▶ _Work task_
Copy out the lines of the listing below exactly as they stand, from the first line of the listing through the line that contains "center [769, 297].", including both ends.

▶ _Provided entries_
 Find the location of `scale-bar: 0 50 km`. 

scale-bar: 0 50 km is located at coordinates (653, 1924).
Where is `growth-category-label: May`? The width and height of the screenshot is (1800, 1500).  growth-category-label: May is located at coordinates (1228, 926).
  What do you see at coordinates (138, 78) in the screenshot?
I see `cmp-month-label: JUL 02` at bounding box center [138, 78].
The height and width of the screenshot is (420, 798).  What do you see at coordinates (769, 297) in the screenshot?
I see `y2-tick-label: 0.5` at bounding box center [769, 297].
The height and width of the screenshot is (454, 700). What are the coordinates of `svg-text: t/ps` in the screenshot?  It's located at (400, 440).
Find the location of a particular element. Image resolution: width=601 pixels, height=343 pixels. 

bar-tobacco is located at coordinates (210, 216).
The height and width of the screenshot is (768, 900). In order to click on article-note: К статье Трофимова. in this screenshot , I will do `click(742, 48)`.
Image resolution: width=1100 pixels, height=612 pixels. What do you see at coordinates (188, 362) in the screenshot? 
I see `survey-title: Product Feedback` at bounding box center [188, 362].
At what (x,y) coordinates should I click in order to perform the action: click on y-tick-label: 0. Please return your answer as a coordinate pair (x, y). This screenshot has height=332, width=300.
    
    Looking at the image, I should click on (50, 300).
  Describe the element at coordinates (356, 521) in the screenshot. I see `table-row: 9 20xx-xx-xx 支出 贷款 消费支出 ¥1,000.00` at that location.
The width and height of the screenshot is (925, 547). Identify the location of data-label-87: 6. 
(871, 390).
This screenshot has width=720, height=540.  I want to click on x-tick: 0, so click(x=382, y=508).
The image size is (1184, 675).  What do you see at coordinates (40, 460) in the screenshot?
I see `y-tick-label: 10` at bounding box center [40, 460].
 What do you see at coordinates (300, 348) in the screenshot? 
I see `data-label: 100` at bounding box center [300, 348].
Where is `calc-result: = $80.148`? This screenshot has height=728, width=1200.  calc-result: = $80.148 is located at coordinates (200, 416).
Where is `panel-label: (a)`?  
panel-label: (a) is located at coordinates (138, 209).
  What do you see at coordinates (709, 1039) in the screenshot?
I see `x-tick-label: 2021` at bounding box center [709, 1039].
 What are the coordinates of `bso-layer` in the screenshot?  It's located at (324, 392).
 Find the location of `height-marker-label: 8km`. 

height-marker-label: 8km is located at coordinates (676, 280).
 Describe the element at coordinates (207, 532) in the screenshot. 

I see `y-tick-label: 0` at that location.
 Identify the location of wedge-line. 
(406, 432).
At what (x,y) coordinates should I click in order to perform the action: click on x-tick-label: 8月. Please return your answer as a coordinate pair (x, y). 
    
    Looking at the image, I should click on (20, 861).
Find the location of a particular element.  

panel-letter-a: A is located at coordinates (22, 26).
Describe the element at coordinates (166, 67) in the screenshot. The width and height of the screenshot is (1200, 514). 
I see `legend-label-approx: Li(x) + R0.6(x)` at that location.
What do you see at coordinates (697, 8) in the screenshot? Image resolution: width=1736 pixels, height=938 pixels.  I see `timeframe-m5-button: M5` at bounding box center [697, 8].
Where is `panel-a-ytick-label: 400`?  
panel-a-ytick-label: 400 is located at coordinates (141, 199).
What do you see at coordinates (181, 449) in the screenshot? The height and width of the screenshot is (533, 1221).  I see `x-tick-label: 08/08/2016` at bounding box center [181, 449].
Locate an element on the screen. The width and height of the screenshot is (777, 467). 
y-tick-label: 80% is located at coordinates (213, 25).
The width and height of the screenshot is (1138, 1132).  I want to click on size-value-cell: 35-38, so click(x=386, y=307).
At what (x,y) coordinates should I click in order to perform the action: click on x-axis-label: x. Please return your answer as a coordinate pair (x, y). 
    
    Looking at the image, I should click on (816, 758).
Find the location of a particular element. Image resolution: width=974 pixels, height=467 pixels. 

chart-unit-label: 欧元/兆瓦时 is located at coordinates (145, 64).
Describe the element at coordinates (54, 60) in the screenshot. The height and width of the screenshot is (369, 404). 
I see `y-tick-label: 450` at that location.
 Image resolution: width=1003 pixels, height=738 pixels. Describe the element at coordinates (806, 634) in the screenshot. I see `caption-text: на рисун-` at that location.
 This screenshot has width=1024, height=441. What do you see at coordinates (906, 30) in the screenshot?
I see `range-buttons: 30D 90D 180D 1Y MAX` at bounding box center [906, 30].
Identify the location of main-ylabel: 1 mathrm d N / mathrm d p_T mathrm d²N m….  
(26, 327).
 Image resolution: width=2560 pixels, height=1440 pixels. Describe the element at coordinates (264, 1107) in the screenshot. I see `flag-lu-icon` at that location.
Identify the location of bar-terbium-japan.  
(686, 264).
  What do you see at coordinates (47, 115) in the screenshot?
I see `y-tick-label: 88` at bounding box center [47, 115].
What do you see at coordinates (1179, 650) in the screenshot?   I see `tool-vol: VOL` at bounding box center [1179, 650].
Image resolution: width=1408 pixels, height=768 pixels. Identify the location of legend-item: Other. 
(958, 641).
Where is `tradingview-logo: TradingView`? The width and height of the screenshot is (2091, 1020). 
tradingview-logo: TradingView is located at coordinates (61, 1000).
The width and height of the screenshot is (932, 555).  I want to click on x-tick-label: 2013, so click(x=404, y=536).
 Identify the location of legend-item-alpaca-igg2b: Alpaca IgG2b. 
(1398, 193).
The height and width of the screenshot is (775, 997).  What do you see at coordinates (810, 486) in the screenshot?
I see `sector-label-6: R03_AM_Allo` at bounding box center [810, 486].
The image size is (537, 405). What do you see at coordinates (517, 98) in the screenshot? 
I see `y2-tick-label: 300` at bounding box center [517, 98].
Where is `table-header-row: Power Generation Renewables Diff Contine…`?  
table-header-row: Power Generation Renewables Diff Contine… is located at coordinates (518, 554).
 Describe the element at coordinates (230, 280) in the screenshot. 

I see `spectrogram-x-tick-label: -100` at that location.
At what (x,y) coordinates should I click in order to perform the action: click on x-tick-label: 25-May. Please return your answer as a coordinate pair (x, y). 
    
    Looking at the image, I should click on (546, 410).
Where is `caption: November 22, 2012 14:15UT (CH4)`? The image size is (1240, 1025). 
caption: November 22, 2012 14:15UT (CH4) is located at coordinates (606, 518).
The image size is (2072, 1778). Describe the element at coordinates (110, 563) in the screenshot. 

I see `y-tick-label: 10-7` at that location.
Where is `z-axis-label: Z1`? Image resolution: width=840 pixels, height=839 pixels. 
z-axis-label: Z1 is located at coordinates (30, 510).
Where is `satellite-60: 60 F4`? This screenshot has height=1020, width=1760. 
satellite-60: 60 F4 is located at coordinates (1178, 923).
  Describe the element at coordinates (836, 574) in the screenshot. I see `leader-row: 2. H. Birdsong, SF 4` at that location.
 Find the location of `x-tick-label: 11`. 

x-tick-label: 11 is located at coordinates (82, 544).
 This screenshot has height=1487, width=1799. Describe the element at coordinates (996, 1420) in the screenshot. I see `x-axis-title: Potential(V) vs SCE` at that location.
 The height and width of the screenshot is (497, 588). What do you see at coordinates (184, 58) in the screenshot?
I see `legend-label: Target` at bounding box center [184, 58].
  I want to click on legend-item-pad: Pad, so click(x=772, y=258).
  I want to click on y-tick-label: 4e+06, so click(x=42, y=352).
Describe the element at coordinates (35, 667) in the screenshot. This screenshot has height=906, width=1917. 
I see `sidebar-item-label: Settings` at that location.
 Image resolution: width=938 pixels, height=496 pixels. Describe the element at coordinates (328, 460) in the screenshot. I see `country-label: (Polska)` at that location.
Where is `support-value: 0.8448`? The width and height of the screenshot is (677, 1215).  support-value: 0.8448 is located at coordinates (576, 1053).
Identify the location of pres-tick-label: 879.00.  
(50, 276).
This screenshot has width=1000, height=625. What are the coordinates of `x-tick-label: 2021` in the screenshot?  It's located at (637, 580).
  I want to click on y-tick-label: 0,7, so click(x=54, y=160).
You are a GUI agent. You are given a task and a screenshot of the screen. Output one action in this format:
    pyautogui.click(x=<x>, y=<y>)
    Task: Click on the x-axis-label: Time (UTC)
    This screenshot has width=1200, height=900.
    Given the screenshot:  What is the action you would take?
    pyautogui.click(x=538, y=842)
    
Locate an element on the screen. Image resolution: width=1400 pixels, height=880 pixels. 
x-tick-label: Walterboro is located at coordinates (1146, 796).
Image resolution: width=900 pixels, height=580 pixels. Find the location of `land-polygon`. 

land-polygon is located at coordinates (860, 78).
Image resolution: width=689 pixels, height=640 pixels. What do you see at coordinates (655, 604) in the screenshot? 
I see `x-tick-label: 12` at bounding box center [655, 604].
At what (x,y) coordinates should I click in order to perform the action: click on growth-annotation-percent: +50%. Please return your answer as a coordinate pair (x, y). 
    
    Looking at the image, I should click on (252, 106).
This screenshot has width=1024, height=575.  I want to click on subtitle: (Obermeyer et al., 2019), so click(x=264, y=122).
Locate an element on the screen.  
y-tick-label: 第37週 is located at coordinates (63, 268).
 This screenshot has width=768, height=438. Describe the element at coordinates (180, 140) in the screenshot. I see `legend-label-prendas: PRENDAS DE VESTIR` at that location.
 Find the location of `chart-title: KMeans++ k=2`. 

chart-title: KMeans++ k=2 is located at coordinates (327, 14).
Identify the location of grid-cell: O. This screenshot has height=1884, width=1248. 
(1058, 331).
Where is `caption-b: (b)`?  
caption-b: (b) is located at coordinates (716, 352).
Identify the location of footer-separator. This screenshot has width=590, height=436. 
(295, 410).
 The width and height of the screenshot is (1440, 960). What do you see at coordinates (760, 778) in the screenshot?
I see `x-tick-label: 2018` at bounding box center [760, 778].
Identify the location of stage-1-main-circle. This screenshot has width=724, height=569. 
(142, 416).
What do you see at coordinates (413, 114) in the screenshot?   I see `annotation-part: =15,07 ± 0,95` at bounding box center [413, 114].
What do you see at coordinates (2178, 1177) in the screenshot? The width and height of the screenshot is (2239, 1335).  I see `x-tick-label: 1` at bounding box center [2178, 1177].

▶ _Answer to this exercise_
 Find the location of `scale-bar: 0 50 km`. 

scale-bar: 0 50 km is located at coordinates (653, 1924).
Where is `growth-category-label: May`? The width and height of the screenshot is (1800, 1500).  growth-category-label: May is located at coordinates (1228, 926).
  What do you see at coordinates (138, 78) in the screenshot?
I see `cmp-month-label: JUL 02` at bounding box center [138, 78].
The height and width of the screenshot is (420, 798).  What do you see at coordinates (769, 297) in the screenshot?
I see `y2-tick-label: 0.5` at bounding box center [769, 297].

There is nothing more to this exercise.